Because my dad lacks the ability to leave a voice message with content and was leaving these REALLY serious voice mails, I was sure my mom was really sick or dead. Dad just wanted to return his bday present. ARGH.
He updated his Amazon wishlist two days AFTER his birthday. I wish he would learn how this works.
@foodielicious, I am so sorry that you are dealing with that. I really hope that adoption works out well for you and brings you some measure of peace.
My downer post is I'm so sad about my cat. She has mammary cancer, and all of the research I've seen says due to her tumor size, she has < 6 months. We are going to do surgery, but I can't justify putting her through chemo. The vet is acting like I'm giving her a death sentence without the chemo or choosing not to treat entirely, but seriously. She's 14, and chemo's biggest side effect is loss of appetite. Food is this cat's favorite thing. If she only has a short time left, I'm not taking away her favorite thing. I hope surgery is the right option for her, but I can't take the idea of not treating her at all. It sucks. I don't know what I'll do if she doesn't make it through surgery. DH, OTOH, wants to just do palliative care for that reason. He doesn't think she could handle the surgery. I hate when there isn't a clear right choice to make.
I'm just pissy because I was already BEC about the one person. Just someone who (seemingly - I know I don't know what happens behind closed doors) gets everything they want, and someone with a crappy overall attitude to boot.
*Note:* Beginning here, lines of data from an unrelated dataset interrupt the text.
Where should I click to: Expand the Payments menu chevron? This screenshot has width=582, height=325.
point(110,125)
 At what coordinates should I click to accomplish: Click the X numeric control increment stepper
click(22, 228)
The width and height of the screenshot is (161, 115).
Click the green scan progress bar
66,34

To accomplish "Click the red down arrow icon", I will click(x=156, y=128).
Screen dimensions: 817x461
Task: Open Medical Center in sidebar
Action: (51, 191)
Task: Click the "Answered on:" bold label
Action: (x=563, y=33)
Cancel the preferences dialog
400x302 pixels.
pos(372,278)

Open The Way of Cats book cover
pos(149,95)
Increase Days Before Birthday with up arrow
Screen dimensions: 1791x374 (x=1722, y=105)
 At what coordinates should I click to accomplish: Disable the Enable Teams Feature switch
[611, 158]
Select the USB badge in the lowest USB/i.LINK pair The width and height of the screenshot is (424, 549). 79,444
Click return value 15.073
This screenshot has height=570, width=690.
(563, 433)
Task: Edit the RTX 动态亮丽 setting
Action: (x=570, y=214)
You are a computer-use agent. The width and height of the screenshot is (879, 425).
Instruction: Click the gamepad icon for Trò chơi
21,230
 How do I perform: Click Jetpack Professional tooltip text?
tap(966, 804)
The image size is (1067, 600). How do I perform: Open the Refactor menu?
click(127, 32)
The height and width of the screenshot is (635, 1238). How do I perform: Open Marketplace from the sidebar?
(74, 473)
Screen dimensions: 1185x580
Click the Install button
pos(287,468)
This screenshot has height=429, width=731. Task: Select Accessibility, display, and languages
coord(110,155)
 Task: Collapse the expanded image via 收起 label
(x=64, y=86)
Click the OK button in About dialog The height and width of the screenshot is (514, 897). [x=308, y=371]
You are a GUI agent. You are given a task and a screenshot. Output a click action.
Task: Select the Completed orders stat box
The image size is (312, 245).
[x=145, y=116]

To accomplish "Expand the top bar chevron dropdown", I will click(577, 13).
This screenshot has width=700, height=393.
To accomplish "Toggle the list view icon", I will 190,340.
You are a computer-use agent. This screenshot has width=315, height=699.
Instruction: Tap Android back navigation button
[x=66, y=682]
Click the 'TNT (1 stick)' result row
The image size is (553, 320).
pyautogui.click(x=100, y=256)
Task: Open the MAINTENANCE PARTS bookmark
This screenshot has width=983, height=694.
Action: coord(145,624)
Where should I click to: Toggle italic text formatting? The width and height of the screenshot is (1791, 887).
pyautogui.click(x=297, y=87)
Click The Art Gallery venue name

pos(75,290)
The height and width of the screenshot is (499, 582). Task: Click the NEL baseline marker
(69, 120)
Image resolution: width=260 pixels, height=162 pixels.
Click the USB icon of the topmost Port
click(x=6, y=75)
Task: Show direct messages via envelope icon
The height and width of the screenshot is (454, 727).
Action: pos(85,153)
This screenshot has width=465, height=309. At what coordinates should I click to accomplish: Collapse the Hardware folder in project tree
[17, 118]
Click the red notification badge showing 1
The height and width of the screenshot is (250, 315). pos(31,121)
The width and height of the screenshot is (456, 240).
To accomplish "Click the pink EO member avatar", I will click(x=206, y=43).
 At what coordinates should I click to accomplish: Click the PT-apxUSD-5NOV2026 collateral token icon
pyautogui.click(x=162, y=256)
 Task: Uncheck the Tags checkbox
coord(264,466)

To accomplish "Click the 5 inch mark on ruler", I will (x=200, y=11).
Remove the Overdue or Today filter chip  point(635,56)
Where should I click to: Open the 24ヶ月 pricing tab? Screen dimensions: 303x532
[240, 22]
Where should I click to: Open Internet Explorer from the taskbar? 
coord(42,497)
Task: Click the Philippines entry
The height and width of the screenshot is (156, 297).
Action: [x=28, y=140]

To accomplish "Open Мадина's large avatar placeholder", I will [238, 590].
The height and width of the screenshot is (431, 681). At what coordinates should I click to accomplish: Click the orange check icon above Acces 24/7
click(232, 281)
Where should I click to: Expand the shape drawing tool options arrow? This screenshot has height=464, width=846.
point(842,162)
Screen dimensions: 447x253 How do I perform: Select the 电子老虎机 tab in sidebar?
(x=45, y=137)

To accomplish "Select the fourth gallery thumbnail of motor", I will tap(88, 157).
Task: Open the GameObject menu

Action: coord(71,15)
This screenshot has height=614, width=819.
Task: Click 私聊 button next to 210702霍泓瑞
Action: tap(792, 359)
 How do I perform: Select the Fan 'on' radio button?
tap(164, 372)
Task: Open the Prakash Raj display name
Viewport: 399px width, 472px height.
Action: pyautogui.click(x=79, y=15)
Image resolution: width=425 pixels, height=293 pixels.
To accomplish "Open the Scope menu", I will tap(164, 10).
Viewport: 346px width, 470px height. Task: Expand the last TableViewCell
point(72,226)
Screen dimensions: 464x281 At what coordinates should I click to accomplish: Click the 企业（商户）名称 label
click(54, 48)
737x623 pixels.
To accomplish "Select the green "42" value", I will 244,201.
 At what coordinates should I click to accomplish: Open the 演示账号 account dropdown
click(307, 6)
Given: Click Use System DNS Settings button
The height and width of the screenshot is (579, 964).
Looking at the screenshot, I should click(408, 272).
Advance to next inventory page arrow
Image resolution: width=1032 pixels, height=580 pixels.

I wouldn't have been so affected otherwise.
@foodielicious, that made me so sad to read, I wish I could give you a rl hug. Lots of good vibes and best wishes for a smooth and successful adoption process.
Post by biscoffcookies on Feb 22, 2016 22:28:41 GMT -5
@foodielicious, I wasn't aware of your TTTC before, but I wanted to offer hugs and hair pats now. You have had a really hard time, and it isn't fair. I M sending good thoughts for a quick and smooth adoption process.